Supported Providers
Pipit supports AI providers for post-processing your transcriptions:OpenRouter
Access to Google Gemini, Claude, and many other models through a unified API.Default model: google/gemini-2.5-flash-lite
Custom Endpoint
Any OpenAI-compatible API, including local models on your machine.Recommended for: Privacy-focused users, offline use, cost savings
Why Use Local Models?
Running AI models locally offers three key advantages: Privacy, Cost, and Offline Use.
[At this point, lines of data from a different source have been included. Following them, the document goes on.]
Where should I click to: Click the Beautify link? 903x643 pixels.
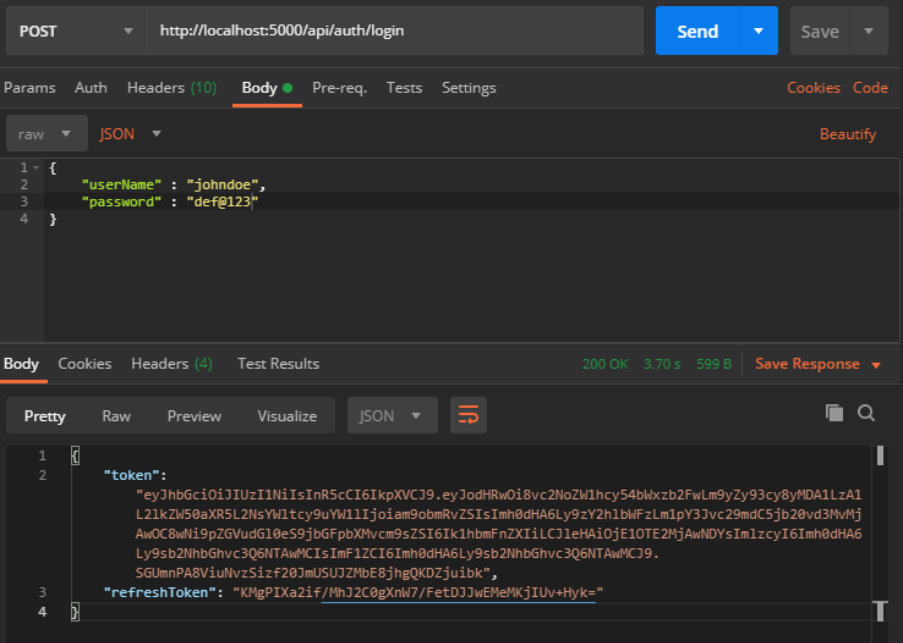pos(847,134)
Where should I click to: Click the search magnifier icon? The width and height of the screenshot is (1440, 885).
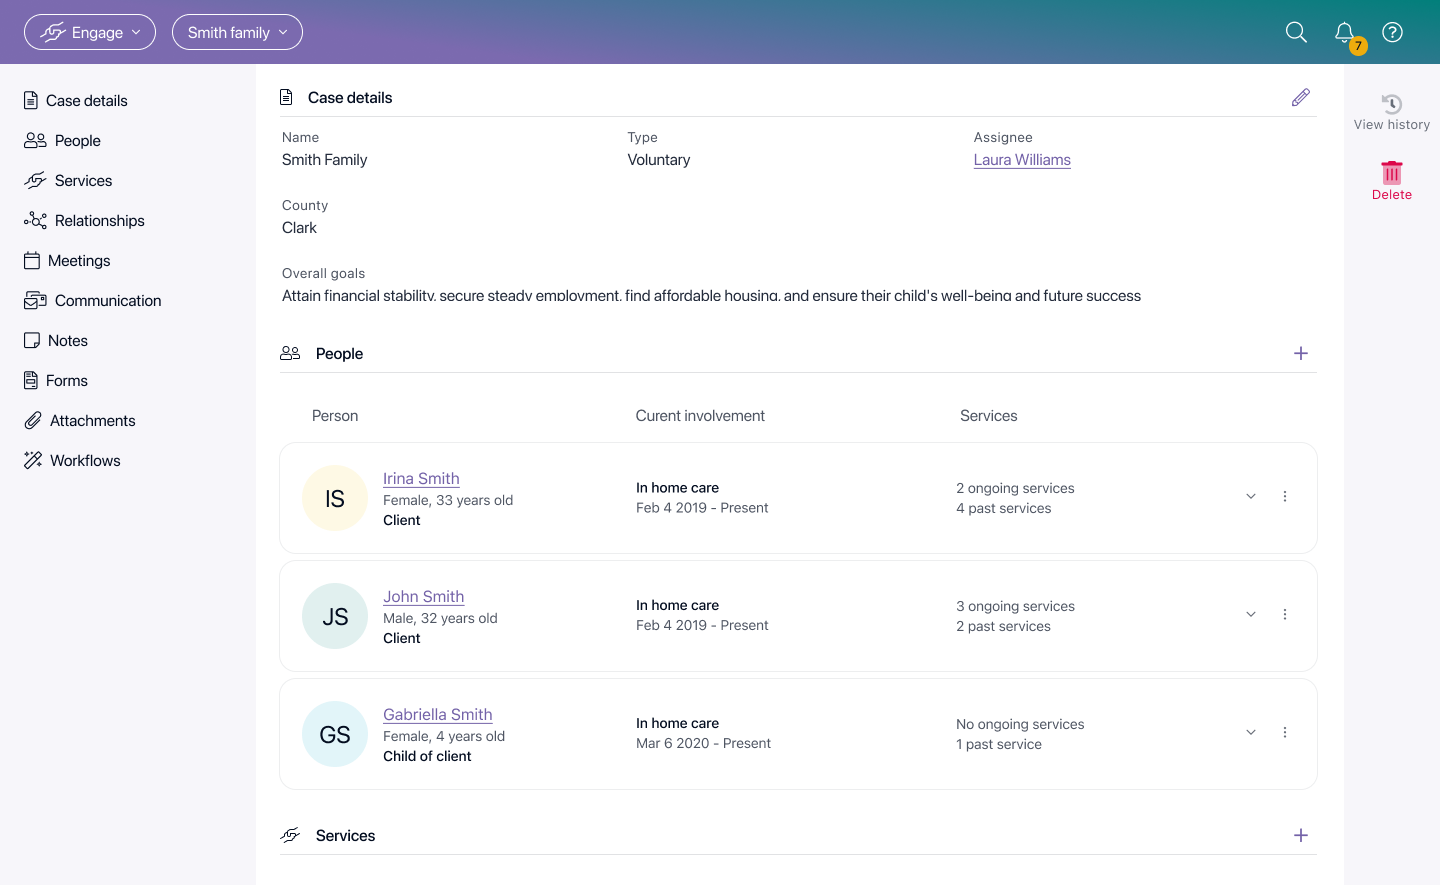1296,32
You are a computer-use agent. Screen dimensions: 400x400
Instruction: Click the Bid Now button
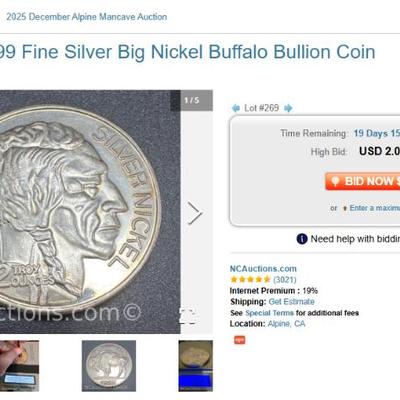tap(363, 181)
Your transcriptions never leave your machine, and you don’t pay per-token fees.Local Model Guide
Learn how to set up Ollama, LM Studio, and other local inference servers for Pipit.
OpenRouter
For cloud-based AI without managing infrastructure, OpenRouter provides a unified API to access dozens of models including Google Gemini, Anthropic Claude, and open-source models.Get API Key
- Go to openrouter.ai and sign in
- Create an API key from your account settings
- Copy the key (you will not see it again)
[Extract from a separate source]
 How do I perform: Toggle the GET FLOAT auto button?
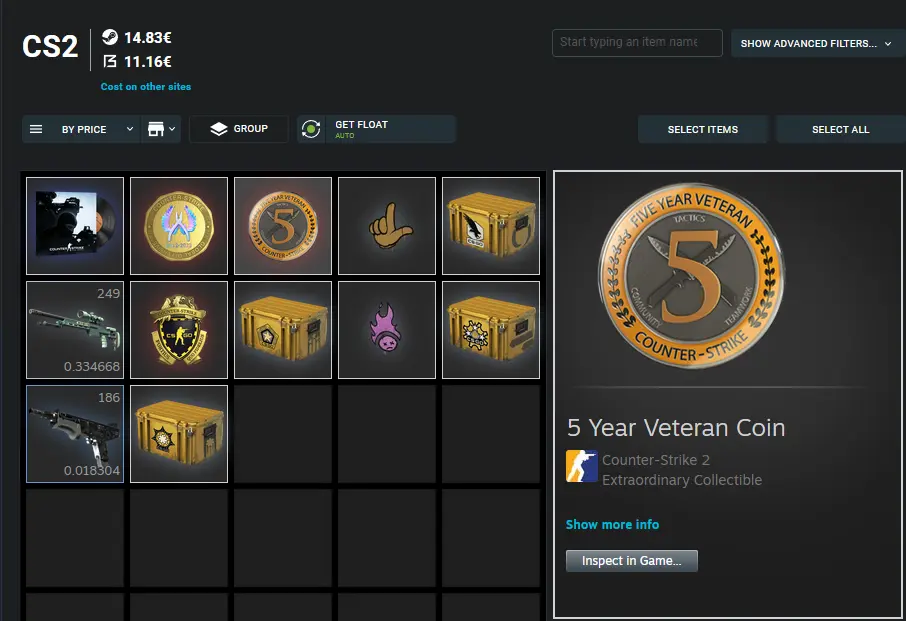377,129
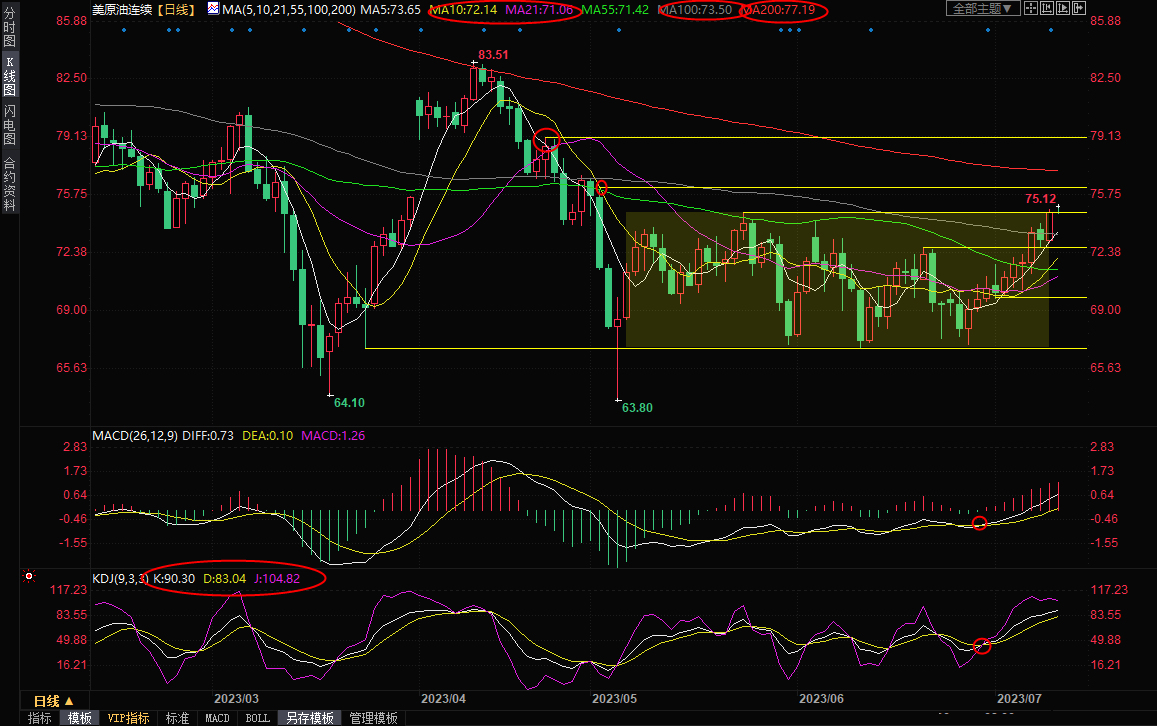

Custom Endpoints (Generic)
Any service that provides an OpenAI-compatible API works with Pipit. This includes local inference servers as well as specialist cloud providers.Configuration
To use a custom endpoint, select Custom Endpoint in Pipit Settings:| Setting | Description |
|---|---|
| Endpoint URL | The base URL of the API (e.g., https://api.together.xyz/v1 or http://localhost:11434/v1) |
| API Key | Your secret API key (leave blank for local servers) |
| Model Name | The specific model identifier to use |
Common Compatible Services
| Service | URL Format | Notes |
|---|---|---|
| Ollama | http://localhost:11434/v1 | See Local Model Guide |
| LM Studio | http://localhost:1234/v1 | See Local Model Guide |
| Together AI | https://api.together.xyz/v1 | High-performance open-source models |
| Fireworks | https://api.fireworks.ai/v1 | Fast, reliable serverless inference |
| LocalAI | http://localhost:8080/v1 | Docker-based self-hosted AI |
Timeouts
- OpenRouter: 3 seconds for fast fallback to raw transcription.
- Custom endpoints: 15 seconds to accommodate slower local inference.